Оскар II даже вызвал к себе главу российской компании «Братья Нобель» племянника Альфреда — Эммануэля — и просил опротестовать завещание: «Ваш дядя, — заявил он, — попал под влияние пацифистов, особенно женского пола». Но Эммануэль гордился размахом дядиного замысла. Да и сам король вскоре оценил его. В первый год Оскар не пошёл вручать премии сам, а направил кронпринца. Но церемония получилась столь грандиозной, что на следующий год король взял дело в свои руки. И с тех пор премия стала регалией шведских монархов, как мантия, держава и скипетр.
Интересы Нобеля были чрезвычайно разнообразны. Он занимался электрохимией и оптикой, биологией и медициной, конструировал автоматические тормоза и безопасные паровые котлы, пытался изготовить искусственные резину и кожу, исследовал нитроцеллюлозу и искусственный шелк, работал над получением легких сплавов. Безусловно, это был один из образованнейших людей своего времени. Он читал много книг по технике и медицине, истории и философии, художественную литературу (и даже сам пытался писать), был знаком с королями и министрами, учеными и предпринимателями, художниками и писателями, например с Виктором Гюго.

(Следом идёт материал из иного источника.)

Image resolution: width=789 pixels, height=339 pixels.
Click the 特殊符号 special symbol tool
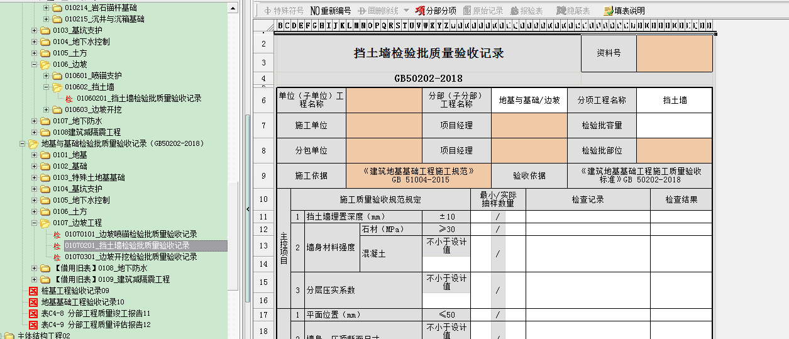[284, 11]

Нобель состоял членом Шведской академии наук, Лондонского королевского общества, Парижского общества гражданских инженеров. Упсальский университет присвоил ему звание почетного доктора философии. Среди наград изобретателя - шведский орден Полярной звезды, французский - Почетного легиона, бразильский орден Розы и венесуэльский - Боливара. Но все почести оставляли его равнодушным. Это был угрюмый человек, любящий одиночество, избегающий веселых компаний и целиком погруженный в работу.

Так почему же среди нобелевских номинаций отсутствует математика? Возможно, это как раз тот случай, когда принцип «шерше ля фам» работает. Ведь тогда, в Санкт-Петербурге, семнадцатилетнему Альфреду Нобелю пришлось действительно не очень сладко…
– Как вы относитесь к математике? – спросил неискушенного в светской жизни Нобеля на одном из Дезри-парти «салонный тореро» Франц Лемарж.

Простодушный Альфред гордо заметил, что его отец – Иммануэль Нобель – известный ученый и фабрикант. И похвалился, что постигал математику под руководством лучших учителей. Франц, готовившийся в ту пору держать по этой дисциплине экзамен в Сорбонну, предложил Альфреду решить задачу из числа тех, на которых успел хорошо набить руку. Нобель подвоха не увидел и согласился. Однако, будучи подавлен благосклонностью, выказываемой «его» Анной Лемаржу, бедный Альфред задачку не осилил (не смог сосредоточиться?). Соперник снисходительно обнародовал решение и не без иронии резюмировал: из вас, месье, возможно, получится литератор.

Нобели на свадьбу Анны Дезри и Франца Лемаржа приглашены были, но Альфред остался дома – с высокой температурой. Едва оправившись после горячечного бреда, он написал: «С этого дня я больше не нуждаюсь в удовольствиях толпы и начинаю изучать великую книгу природы, чтобы понять то, что в ней написано, и извлечь из нее средство, которое могло бы излечить мою боль». Цель сколь глобальная, столь и бредовая. Юность всегда придумывает себе подобные цели и даже преследует их, но не способна чаще всего побеждать на этом пути. Если только речь не идет о гении. А Альфред Нобель, безусловно, был гением. Он победил в этой своей борьбе. Хотя личного счастья победа ему не принесла.